New Graduate Delimma

Here is my story.
Finishing my undergraduate degree majoring in Finance from a westcoast Canadian University after this fall semester. The school might not be regarded as prestigious ones but ranks among top Canadian universities. GPA 3.4 on 4.0 scale. Student club leaderships and charity involvement account for the majority of my spare time during my 4year undergrad. 6 month fulltime working experience as CSR at Bank of China's Canada division. Additional duties also include initiating contacts and identifying customers' need to develop business relationships with corporate customers. I hope I can switch to a job as corporate banking associate in the near future. I am also in the process of establishing a non-profit organization to bridge between local researchers and hi-tech start-ups. This would probably consume most of my spare time in the future. After 4 or 5 years, I might consider a top MBA from US.

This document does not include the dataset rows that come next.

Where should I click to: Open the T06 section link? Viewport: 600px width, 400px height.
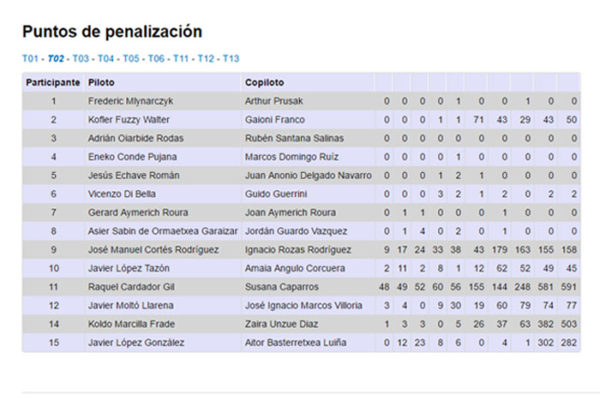(x=157, y=59)
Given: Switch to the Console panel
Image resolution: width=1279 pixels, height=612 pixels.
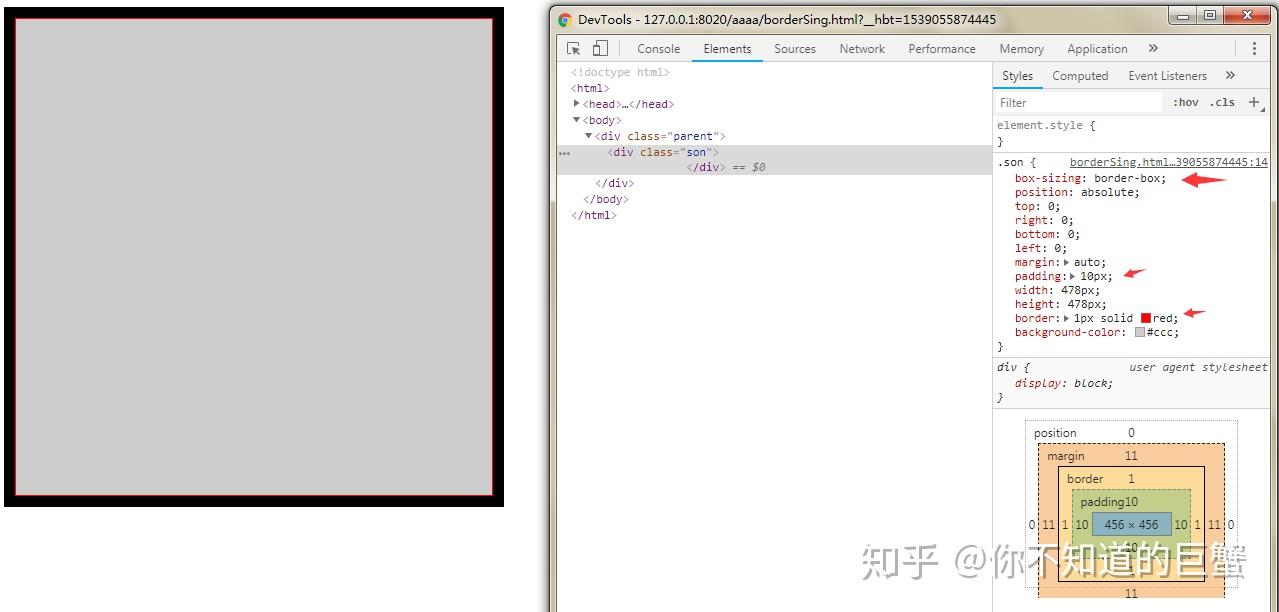Looking at the screenshot, I should tap(657, 47).
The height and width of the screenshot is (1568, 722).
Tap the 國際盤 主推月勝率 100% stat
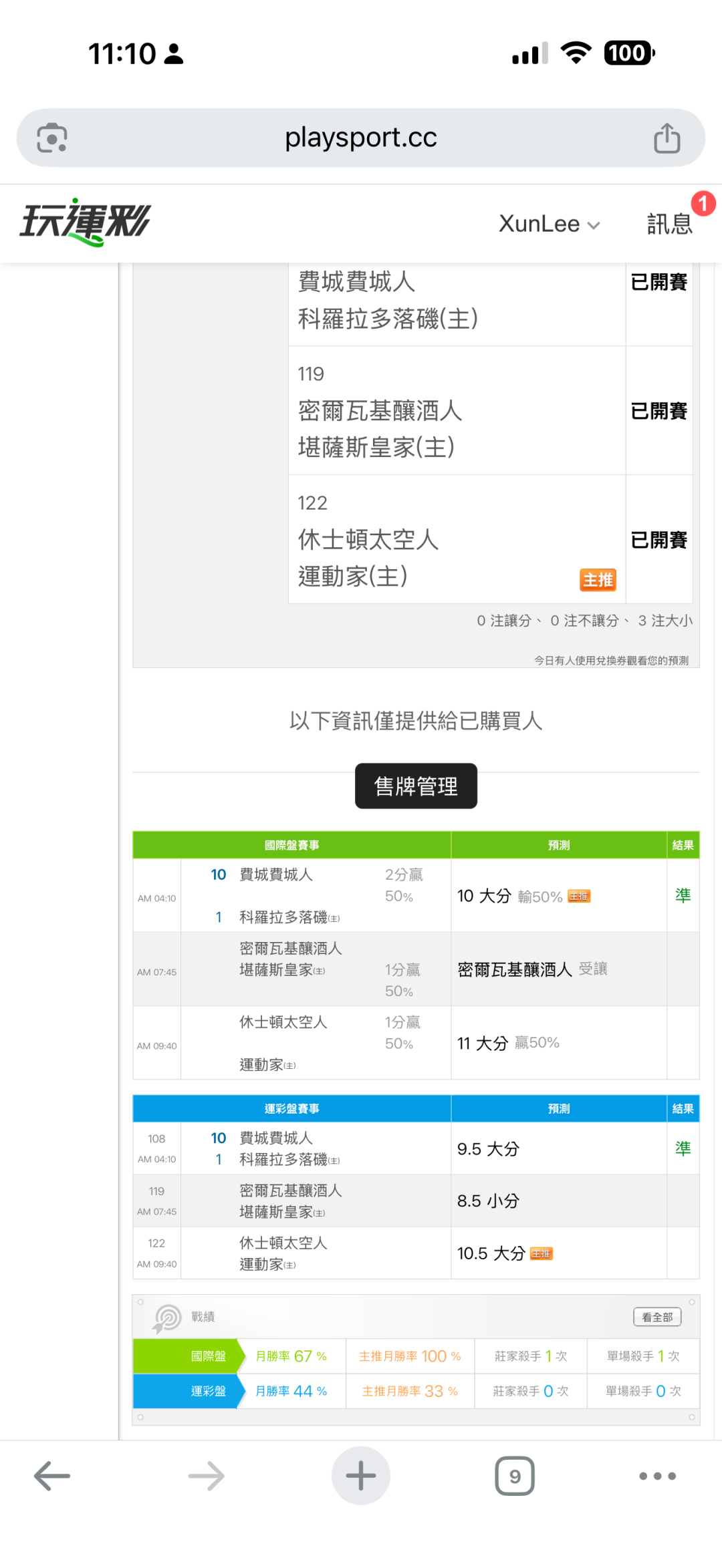[410, 1356]
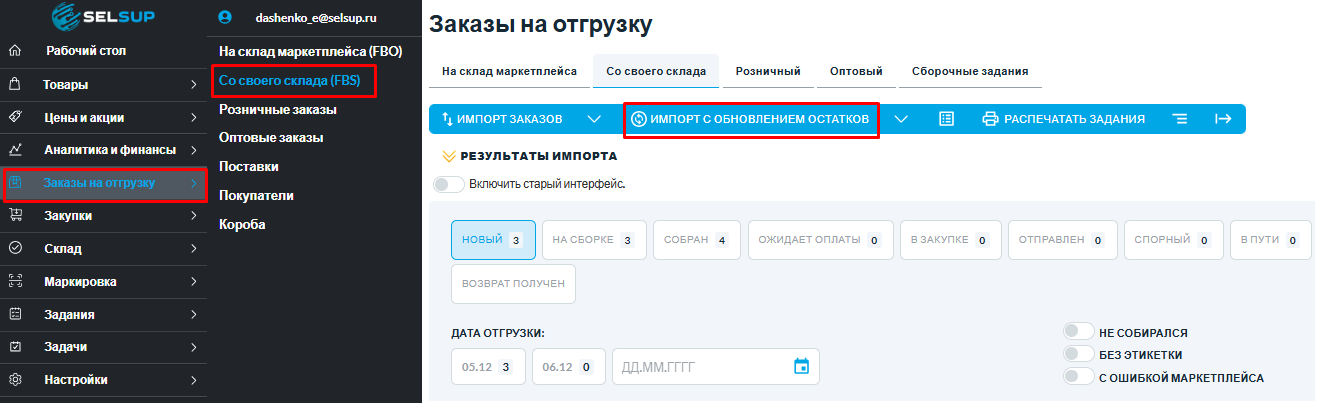The image size is (1319, 403).
Task: Expand dropdown after ИМПОРТ С ОБНОВЛЕНИЕМ ОСТАТКОВ
Action: point(901,119)
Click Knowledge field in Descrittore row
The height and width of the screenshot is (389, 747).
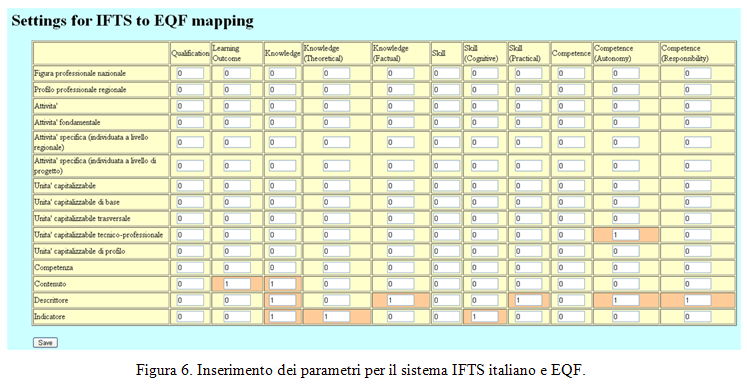282,300
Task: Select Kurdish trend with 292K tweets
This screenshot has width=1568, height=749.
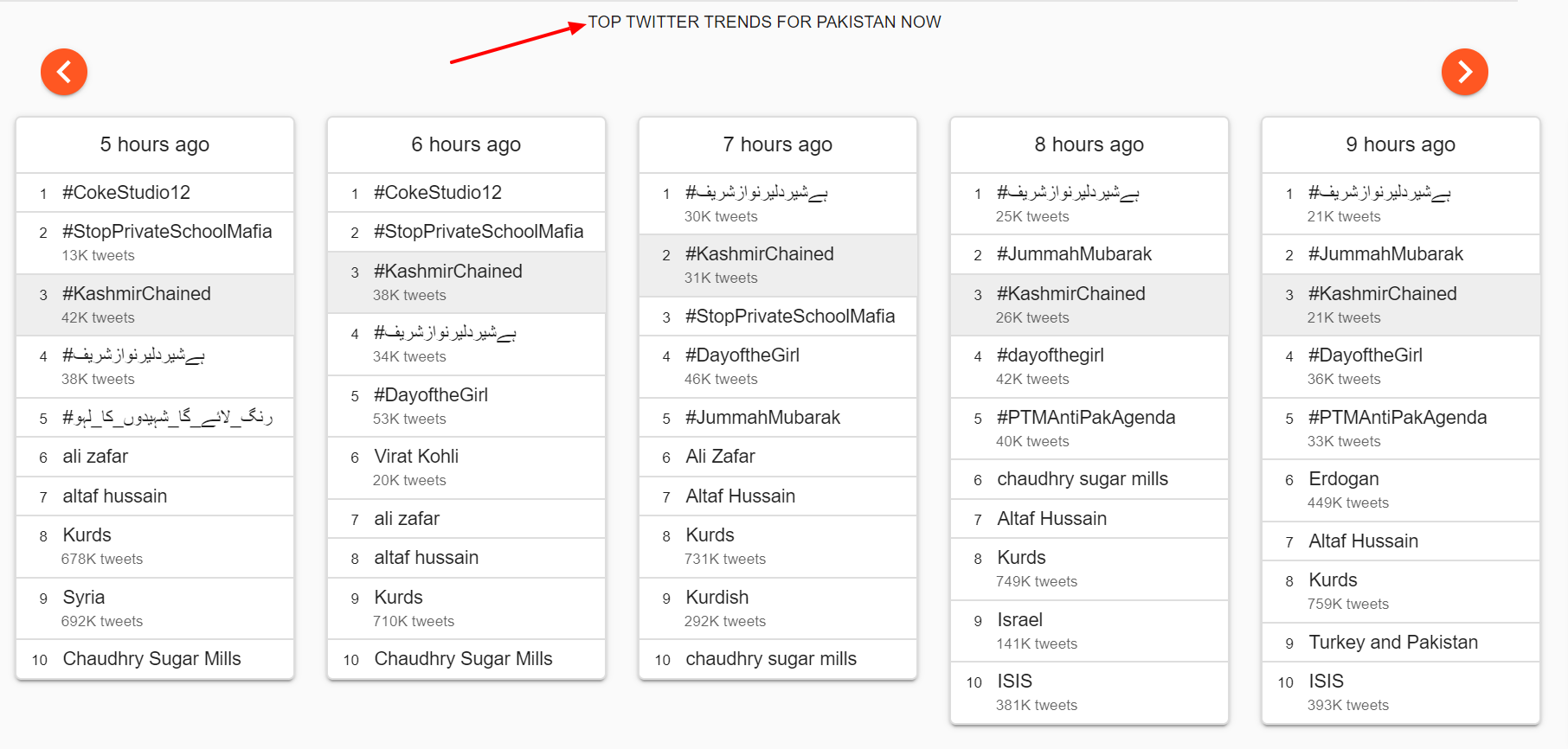Action: tap(778, 609)
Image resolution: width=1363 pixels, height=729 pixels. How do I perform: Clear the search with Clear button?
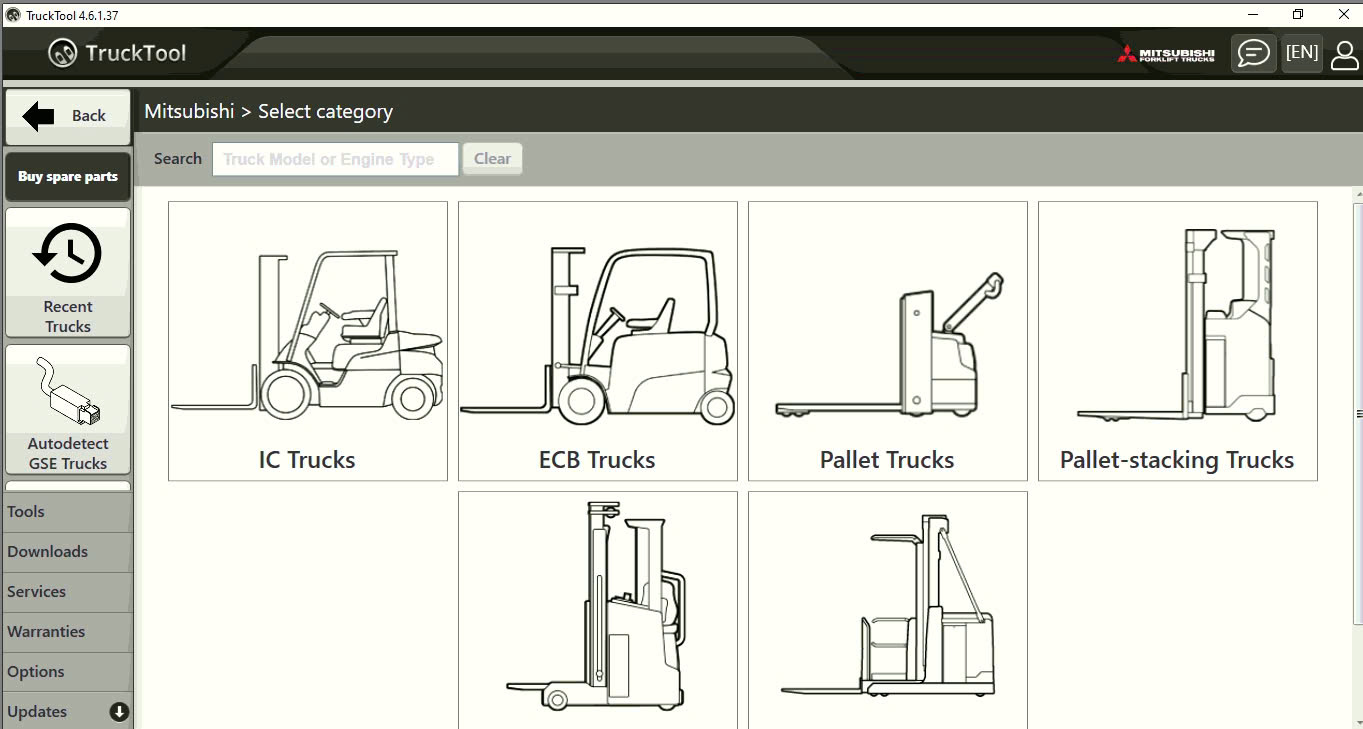[492, 159]
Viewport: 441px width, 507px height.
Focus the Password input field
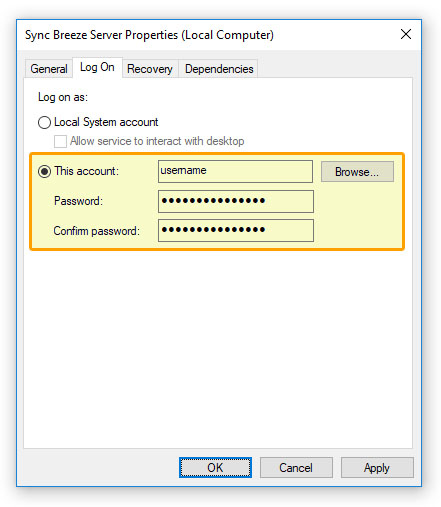point(236,201)
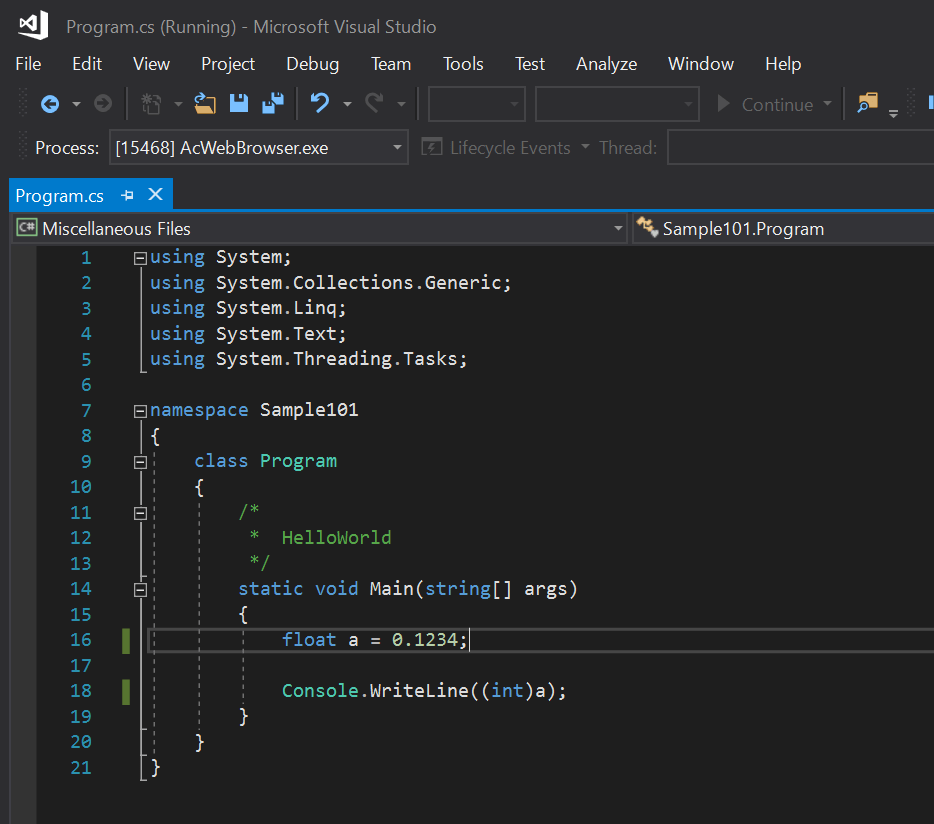Click the Open File folder icon

pos(205,104)
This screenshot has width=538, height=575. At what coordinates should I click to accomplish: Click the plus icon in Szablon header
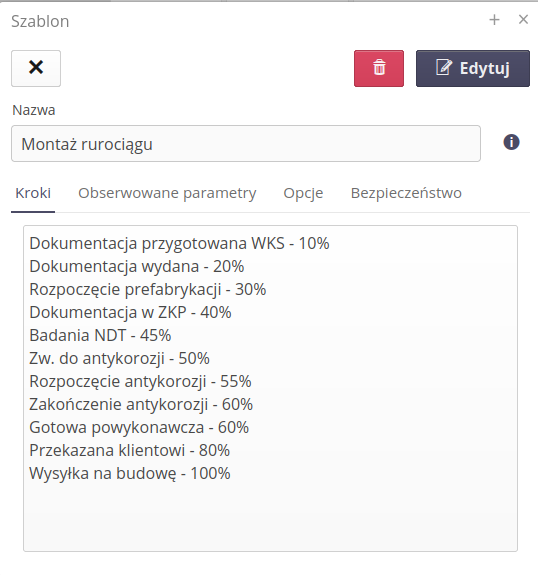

However, my father and his friend who works in M&A firm both suggest me to get a CFA or CPA which provides me with much higher job stability. I agree that accounting is really important but it is very boring in my perspective. I enjoy learning and doing financial modeling and valuations though (self-studying). Investment banking used to be my first choice but I don't have any related internship experience.

I am really looking forward to some career advice here. Should I stick to my current plan and use MBA as a career switcher (really interested in VC)? OR work my ass off to get any of these designations within the next 3-4 years and land a nice-looking job?

Thanks a lot for your generous help.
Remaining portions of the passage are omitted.